[x264-devel] Failure to build x264 with ASM on i386

Loren Merritt lorenm at u.washington.edu
Tue Feb 4 23:04:23 CET 2014


On Tue, 4 Feb 2014, Martin Storsjö wrote:
> On Mon, 3 Feb 2014, Dimitry Andric wrote:
>> On 03 Feb 2014, at 18:39, Loren Merritt <lorenm at u.washington.edu> wrote:
>> ...
>>> Otoh, gcc works with -fPIC. I can confirm that 5 registers is enough for
>>> the inline asm blocks in question. If clang thinks they need more than 5
>>> registers, that's a bug in clang's register allocator.
>>
>> No, gcc uses 7 registers.  For example, with -fPIC and gcc 4.8, the
>> allocation for x264_predictor_clip_mmx2() is as follows:
>>
>> %0 = %eax
>> %1 = %edx
>> %2 = %ecx
>> %4 = %ebp
>> %5 = %esi
>> %6 = %edi
>> %7 = %ebx

I tried with gcc-4.6.3 -fPIC -fno-omit-frame-pointer -mpreferred-stack-boundary=2
(Although as far as register pressure goes, unaligned stack just forces it to
use a frame-pointer, and thus isn't any worse than -fno-omit-frame-pointer alone.)

%0 = %ecx
%1 = nothing (or you could call it the same reg as %5)
%2 = %eax
%3 = %edx
%4 = %edi
%5 = %esi
%6 = on the stack
%7 = %ebx (this is the same reg that -fPIC itself reserves, and thus
     doesn't count against the 5 regs left after PIC.)
%8 = nothing (or you could call it the same reg as %0)

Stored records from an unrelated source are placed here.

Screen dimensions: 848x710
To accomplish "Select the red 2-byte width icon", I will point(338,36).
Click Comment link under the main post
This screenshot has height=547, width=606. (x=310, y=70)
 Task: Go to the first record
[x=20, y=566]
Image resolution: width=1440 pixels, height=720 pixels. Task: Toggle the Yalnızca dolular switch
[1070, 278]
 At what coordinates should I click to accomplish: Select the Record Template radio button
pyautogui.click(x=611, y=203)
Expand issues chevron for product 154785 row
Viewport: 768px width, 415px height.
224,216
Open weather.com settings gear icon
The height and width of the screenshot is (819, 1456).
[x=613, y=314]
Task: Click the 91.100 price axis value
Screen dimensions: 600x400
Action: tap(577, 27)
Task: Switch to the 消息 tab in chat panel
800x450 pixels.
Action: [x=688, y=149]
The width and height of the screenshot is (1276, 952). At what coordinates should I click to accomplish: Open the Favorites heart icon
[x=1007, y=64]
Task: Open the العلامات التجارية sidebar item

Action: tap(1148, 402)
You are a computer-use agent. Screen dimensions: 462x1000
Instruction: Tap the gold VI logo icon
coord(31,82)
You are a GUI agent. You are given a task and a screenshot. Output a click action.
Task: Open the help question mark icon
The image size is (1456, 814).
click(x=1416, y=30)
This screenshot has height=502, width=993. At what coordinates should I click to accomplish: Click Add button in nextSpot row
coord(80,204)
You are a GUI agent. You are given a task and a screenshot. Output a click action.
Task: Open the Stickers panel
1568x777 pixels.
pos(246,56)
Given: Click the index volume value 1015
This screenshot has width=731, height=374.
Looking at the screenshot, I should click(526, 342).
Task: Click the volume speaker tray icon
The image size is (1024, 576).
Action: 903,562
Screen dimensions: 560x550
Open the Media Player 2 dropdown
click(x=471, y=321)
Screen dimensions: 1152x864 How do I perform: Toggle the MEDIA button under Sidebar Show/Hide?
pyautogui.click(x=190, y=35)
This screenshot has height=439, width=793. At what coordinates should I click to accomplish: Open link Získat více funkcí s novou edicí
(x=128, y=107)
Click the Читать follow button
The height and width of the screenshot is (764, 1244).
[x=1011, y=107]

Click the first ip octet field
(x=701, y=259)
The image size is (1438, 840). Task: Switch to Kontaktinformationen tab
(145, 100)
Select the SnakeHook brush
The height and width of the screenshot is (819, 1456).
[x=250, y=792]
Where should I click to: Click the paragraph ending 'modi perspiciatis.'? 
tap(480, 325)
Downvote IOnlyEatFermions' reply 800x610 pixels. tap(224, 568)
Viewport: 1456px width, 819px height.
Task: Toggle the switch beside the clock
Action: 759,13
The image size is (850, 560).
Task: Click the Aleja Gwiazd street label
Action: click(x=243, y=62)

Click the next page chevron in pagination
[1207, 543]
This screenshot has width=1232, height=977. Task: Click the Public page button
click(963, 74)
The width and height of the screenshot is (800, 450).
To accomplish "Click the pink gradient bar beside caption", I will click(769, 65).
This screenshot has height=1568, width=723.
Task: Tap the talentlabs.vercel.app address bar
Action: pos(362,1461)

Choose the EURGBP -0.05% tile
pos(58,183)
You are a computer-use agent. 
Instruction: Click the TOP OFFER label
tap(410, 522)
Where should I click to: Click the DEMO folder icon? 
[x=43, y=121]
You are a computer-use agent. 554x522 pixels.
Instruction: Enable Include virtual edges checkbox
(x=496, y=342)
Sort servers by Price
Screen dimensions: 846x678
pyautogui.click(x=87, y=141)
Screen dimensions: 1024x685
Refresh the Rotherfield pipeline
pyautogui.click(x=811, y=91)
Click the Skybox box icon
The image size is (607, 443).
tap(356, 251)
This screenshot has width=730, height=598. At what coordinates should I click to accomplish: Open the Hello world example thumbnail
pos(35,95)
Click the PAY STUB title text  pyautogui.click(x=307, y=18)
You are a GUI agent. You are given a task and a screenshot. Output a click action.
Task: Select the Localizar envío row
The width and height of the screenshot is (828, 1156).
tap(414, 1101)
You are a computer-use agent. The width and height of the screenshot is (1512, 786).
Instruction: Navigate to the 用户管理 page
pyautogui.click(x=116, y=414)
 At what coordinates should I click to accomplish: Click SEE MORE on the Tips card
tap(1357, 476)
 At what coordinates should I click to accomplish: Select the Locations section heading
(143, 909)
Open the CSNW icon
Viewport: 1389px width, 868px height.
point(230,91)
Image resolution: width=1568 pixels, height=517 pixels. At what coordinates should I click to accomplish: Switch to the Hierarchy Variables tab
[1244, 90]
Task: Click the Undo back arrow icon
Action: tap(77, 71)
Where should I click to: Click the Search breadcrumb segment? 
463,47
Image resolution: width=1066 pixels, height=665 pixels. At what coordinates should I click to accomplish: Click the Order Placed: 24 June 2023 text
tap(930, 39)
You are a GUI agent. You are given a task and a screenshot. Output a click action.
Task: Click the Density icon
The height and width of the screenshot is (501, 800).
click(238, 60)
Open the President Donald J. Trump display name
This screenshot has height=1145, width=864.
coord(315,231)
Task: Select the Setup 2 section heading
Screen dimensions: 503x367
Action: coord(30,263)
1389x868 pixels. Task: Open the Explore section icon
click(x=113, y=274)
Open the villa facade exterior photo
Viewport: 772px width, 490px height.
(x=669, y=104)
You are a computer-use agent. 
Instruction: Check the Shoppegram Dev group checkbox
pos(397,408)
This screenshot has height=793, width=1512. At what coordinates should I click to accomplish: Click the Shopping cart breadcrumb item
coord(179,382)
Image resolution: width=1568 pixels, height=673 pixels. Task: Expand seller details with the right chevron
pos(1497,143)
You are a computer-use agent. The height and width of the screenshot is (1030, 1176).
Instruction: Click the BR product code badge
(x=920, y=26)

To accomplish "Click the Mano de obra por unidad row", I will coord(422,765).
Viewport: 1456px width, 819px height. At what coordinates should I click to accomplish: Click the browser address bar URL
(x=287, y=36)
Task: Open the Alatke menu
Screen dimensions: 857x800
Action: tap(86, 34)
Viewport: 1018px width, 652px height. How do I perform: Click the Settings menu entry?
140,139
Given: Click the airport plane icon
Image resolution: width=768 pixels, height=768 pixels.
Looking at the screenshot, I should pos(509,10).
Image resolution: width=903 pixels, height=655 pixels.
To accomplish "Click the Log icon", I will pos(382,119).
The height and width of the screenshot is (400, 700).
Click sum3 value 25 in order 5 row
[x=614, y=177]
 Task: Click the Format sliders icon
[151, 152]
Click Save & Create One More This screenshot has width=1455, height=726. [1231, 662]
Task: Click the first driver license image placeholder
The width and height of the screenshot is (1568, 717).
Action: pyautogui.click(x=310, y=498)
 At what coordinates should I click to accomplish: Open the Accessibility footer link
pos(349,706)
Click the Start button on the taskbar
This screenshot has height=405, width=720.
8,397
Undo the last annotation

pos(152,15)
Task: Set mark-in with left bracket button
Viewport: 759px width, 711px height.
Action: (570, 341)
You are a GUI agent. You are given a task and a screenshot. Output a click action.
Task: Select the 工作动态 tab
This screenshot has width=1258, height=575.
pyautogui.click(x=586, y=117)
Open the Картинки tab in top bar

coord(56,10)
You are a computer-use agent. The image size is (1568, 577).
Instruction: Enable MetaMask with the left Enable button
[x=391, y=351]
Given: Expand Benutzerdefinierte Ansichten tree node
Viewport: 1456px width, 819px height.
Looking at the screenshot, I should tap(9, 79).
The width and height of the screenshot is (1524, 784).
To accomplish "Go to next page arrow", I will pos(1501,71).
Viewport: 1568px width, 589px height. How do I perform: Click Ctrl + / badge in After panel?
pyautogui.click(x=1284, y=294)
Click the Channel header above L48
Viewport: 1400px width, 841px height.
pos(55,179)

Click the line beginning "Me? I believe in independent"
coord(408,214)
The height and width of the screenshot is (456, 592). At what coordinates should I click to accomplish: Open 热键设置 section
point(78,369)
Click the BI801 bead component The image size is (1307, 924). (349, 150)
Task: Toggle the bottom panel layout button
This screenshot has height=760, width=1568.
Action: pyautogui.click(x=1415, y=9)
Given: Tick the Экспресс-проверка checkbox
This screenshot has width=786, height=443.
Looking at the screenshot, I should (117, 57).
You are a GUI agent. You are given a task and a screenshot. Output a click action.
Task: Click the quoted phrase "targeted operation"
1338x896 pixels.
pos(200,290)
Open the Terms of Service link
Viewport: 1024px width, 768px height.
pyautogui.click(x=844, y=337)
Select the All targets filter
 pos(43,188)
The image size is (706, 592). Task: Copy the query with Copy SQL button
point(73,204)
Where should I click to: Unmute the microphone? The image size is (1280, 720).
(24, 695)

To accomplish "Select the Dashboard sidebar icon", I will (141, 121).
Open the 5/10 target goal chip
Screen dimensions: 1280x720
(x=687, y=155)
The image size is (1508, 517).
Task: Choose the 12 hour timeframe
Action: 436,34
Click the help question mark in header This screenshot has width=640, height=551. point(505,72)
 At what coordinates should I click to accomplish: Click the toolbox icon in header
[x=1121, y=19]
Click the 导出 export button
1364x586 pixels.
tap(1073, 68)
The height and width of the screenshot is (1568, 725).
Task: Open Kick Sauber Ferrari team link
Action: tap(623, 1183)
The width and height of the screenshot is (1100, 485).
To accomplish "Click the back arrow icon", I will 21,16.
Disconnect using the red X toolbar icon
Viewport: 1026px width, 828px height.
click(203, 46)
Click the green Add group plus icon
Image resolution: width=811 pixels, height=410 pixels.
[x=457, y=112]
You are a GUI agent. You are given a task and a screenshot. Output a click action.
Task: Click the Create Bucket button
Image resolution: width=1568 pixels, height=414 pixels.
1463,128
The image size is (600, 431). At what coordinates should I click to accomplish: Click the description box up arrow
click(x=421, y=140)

>> The reason is that gcc assumes a 16 byte stack alignment on i386, which
>> is only valid for Linux after ~2006, not most BSDs.  If you force gcc to
>> assume a 4 byte stack alignment, it also cannot compile the inline
>> assembly:
>
> FWIW, the similar cases within libav are handled by adding
> __attribute__((force_align_arg_pointer)) to all public entry points into the
> libraries, which adds a special prologue to these functions that realign the
> stack to 16 bytes, and adding -mincoming-stack-boundary=4 to the cflags,
> telling the compiler to assume a 16 byte aligned stack in all functions, so
> only the public ones need to care about fixing the alignment.

x264 does in fact realign the stack at all entrypoints (using yasm rather
than force_align_arg_pointer since we added that feature before
force_align_arg_pointer existed). And yes we do that so that we can
tell the compiler to assume aligned stack even if the OS doesn't provide
it. I didn't previously know that about BSD, but Win32 also doesn't.